# INSTRUCTIONS FOR THE TASK:
Each line that contains "will" needs to be copied from the listing.

****************************************

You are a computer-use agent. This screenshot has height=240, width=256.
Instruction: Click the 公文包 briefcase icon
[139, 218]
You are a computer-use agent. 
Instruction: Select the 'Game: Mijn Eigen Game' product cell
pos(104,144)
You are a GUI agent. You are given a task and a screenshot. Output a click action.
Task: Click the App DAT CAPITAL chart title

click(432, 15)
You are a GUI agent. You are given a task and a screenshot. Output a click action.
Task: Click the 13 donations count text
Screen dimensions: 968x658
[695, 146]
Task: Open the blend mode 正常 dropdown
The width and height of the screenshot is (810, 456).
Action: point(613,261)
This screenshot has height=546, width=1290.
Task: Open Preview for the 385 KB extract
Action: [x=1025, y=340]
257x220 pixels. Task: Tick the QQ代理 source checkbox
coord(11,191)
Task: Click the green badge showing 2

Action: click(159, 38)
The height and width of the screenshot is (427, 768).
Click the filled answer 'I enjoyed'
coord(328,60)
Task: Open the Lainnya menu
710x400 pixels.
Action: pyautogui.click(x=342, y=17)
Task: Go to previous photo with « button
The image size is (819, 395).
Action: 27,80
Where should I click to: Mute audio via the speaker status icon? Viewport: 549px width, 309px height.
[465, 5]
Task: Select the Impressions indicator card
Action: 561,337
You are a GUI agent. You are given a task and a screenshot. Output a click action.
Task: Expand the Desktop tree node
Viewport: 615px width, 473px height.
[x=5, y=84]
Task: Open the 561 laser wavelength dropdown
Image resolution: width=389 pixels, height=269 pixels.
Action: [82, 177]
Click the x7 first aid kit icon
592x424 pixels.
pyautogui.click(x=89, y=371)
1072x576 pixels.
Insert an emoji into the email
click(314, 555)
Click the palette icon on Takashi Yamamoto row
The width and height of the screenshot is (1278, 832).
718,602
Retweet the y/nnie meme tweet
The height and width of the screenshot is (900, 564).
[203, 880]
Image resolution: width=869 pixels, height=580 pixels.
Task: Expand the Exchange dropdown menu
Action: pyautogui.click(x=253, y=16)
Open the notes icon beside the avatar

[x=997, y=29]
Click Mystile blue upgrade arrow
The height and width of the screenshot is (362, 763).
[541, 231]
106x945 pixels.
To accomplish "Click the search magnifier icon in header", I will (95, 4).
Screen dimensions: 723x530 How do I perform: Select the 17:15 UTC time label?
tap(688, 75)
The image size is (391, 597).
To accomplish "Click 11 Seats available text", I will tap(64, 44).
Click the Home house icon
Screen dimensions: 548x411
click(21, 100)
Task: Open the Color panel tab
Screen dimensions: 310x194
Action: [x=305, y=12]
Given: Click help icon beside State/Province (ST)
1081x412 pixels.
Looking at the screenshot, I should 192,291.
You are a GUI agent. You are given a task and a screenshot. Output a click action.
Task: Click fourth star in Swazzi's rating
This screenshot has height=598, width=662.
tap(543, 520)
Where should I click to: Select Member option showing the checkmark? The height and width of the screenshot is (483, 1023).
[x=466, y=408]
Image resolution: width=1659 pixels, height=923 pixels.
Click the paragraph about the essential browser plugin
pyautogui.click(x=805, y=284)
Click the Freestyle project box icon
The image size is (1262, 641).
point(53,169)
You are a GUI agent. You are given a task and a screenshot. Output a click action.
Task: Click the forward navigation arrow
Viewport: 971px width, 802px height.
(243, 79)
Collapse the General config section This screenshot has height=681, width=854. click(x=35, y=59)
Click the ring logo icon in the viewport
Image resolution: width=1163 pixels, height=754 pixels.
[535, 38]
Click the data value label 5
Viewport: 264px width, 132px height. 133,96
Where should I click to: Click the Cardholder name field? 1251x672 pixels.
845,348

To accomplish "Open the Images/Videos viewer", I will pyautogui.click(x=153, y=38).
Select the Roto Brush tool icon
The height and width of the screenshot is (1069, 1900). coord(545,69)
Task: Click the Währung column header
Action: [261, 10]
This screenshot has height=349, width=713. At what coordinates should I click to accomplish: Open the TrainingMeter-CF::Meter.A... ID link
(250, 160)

****************************************

# SOLUTION TO THIS TASK:
To accomplish "Click the search magnifier icon in header", I will (95, 4).
To accomplish "Click 11 Seats available text", I will tap(64, 44).
To accomplish "Open the Images/Videos viewer", I will pyautogui.click(x=153, y=38).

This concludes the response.